Le gouvernement ivoirien a annoncé, mercredi 6 mai, la dissolution de la Commission électorale indépendante (CEI), une institution au cœur de l’organisation des scrutins depuis plus de deux décennies. Une décision majeure qui intervient dans un contexte politique marqué par des critiques récurrentes sur la crédibilité des processus électoraux.
À l’issue du Conseil des ministres, le porte-parole du gouvernement, Amadou Coulibaly, a confirmé la mesure, précisant qu’elle « ouvre la voie à l’avènement d’un nouveau mécanisme de gestion des élections à même de rassurer davantage les acteurs politiques ». Les contours de cette future instance n’ont toutefois pas été détaillés, mais elle devrait être placée sous l’égide directe de l’administration, selon plusieurs sources concordantes.
Une réforme présentée comme nécessaire
Dans un message publié sur le réseau social X, le président Alassane Ouattara a justifié cette décision par la nécessité de renforcer la confiance dans le système électoral. Il a rappelé que la CEI avait organisé « plusieurs cycles électoraux » au cours des vingt-cinq dernières années, tout en reconnaissant que ces processus avaient « suscité des critiques et des réserves à diverses occasions ».
Pour le chef de l’État, la dissolution de l’institution s’inscrit dans « un souci constant de consolidation de la démocratie » et vise à mettre en place un dispositif « capable de garantir durablement l’organisation de scrutins apaisés ».
Une institution régulièrement contestée
Créée pour assurer l’indépendance et la transparence des élections, la CEI a souvent été au centre de tensions politiques en Côte d’Ivoire. Opposition et société civile ont régulièrement dénoncé sa composition et son fonctionnement, jugés trop favorables au pouvoir en place.
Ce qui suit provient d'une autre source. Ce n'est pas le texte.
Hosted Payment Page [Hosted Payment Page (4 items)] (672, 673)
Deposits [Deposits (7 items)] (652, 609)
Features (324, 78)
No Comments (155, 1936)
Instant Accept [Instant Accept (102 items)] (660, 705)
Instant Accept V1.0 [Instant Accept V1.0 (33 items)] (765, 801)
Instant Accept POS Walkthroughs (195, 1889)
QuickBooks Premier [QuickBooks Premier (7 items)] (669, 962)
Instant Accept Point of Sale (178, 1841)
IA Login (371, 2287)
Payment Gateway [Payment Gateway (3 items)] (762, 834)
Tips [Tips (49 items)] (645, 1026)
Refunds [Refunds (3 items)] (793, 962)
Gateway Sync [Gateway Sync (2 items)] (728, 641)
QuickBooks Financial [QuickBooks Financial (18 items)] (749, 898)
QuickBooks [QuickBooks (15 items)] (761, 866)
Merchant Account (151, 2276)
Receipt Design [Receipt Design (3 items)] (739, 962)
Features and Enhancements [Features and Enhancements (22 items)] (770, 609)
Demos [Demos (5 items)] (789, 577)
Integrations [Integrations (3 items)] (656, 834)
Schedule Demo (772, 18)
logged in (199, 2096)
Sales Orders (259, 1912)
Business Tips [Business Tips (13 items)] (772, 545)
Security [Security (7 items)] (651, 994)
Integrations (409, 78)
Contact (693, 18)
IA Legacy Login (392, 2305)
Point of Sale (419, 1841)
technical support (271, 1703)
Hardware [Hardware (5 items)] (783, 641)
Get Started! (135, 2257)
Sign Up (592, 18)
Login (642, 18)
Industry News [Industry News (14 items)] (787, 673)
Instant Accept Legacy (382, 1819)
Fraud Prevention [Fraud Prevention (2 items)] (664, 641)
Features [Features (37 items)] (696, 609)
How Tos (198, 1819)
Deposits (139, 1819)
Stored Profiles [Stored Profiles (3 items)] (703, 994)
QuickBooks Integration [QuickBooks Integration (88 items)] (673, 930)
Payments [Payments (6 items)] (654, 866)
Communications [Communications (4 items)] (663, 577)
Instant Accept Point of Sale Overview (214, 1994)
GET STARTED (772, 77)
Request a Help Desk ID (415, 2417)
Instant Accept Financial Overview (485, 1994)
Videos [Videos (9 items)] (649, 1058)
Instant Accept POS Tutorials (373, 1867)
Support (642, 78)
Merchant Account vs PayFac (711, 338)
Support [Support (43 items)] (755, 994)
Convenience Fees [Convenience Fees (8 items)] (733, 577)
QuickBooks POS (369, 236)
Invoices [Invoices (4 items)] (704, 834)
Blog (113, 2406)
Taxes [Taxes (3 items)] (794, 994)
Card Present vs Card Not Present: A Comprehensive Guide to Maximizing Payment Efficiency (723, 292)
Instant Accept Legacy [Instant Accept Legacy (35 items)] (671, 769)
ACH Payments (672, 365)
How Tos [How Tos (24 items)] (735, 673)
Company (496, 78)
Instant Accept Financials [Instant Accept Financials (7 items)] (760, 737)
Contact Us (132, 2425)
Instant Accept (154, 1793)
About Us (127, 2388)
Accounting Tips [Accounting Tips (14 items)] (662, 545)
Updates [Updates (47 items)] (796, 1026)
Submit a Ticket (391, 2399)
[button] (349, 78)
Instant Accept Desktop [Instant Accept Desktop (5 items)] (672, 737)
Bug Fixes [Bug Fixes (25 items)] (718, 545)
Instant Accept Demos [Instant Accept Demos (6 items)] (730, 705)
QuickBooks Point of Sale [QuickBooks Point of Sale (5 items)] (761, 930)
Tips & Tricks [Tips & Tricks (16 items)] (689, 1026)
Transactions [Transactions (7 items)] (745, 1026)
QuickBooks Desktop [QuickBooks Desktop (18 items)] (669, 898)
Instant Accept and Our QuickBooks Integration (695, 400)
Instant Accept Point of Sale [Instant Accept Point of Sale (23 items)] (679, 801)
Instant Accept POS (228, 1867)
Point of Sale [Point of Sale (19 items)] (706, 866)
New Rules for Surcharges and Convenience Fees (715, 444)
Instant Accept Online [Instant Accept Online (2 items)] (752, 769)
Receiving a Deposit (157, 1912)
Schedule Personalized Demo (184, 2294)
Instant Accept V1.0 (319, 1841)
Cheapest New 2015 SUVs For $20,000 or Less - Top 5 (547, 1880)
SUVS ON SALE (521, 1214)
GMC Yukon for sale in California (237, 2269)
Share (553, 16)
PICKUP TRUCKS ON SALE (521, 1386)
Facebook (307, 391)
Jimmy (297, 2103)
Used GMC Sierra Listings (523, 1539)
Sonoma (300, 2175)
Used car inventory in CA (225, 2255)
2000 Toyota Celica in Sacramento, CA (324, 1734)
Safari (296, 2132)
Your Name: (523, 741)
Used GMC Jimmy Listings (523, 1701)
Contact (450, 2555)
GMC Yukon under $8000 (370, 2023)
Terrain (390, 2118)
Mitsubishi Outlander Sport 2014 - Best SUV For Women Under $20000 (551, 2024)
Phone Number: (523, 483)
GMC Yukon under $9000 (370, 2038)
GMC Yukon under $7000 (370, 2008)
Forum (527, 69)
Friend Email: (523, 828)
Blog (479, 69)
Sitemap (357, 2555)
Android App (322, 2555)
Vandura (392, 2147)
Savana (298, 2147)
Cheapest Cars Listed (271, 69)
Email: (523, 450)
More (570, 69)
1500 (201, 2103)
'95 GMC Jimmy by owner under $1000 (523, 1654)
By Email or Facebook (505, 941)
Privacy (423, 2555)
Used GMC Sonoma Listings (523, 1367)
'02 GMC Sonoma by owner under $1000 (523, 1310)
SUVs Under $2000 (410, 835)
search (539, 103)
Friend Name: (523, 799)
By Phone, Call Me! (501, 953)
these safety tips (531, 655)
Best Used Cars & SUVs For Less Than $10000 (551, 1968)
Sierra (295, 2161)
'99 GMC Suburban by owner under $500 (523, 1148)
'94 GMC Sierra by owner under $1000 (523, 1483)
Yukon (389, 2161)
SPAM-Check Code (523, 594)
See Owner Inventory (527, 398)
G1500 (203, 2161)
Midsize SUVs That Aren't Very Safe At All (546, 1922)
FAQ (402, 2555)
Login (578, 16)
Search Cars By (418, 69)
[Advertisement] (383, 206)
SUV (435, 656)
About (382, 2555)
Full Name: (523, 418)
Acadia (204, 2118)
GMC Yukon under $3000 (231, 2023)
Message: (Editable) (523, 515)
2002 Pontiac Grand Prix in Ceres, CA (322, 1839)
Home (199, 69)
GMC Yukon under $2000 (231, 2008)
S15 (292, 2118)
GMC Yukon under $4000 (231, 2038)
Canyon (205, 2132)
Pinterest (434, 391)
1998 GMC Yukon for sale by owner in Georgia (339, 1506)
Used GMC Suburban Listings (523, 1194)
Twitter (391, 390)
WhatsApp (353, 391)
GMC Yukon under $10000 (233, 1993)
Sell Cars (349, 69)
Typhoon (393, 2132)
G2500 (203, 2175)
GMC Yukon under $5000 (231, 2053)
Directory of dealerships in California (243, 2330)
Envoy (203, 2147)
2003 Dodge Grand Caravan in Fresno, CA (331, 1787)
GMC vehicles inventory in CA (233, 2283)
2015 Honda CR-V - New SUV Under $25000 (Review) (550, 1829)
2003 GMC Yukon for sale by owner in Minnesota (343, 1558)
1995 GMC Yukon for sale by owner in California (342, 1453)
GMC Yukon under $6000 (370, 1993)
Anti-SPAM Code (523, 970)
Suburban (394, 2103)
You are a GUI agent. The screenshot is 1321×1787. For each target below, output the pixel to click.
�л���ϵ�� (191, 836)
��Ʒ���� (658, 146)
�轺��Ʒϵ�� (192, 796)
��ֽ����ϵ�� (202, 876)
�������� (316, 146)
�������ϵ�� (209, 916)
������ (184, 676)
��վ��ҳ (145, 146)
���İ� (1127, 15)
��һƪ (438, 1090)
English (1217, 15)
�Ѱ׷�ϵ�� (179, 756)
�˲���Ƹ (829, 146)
Les différentes échéances électorales, notamment la présidentielle de 2010 et celles qui ont suivi, ont illustré les fragilités du système, alimentant des crises politiques parfois violentes.
Vers une administration électorale sous contrôle étatique ?
La perspective d’un nouvel organe placé sous l’autorité directe de l’administration suscite déjà des interrogations. Si le gouvernement promet un mécanisme plus efficace et consensuel, certains observateurs redoutent un recul de l’indépendance dans l’organisation des élections.
Dans un pays où les scrutins restent des moments de forte tension, cette réforme demeure un pari politique risqué. Elle pourrait, selon ses promoteurs, refonder la confiance électorale, ou au contraire raviver les suspicions si les garanties d’impartialité ne sont pas clairement établies.
Un enjeu clé pour la stabilité politique
À l’approche de futures échéances électorales, la réforme du système électoral constitue un test majeur pour les autorités ivoiriennes. La crédibilité du nouveau dispositif sera déterminante pour apaiser le climat politique et éviter de nouvelles contestations.
Reste désormais à connaître les modalités concrètes de cette refonte et la capacité du futur organe à répondre aux attentes d’un paysage politique profondément marqué par les crises électorales passées.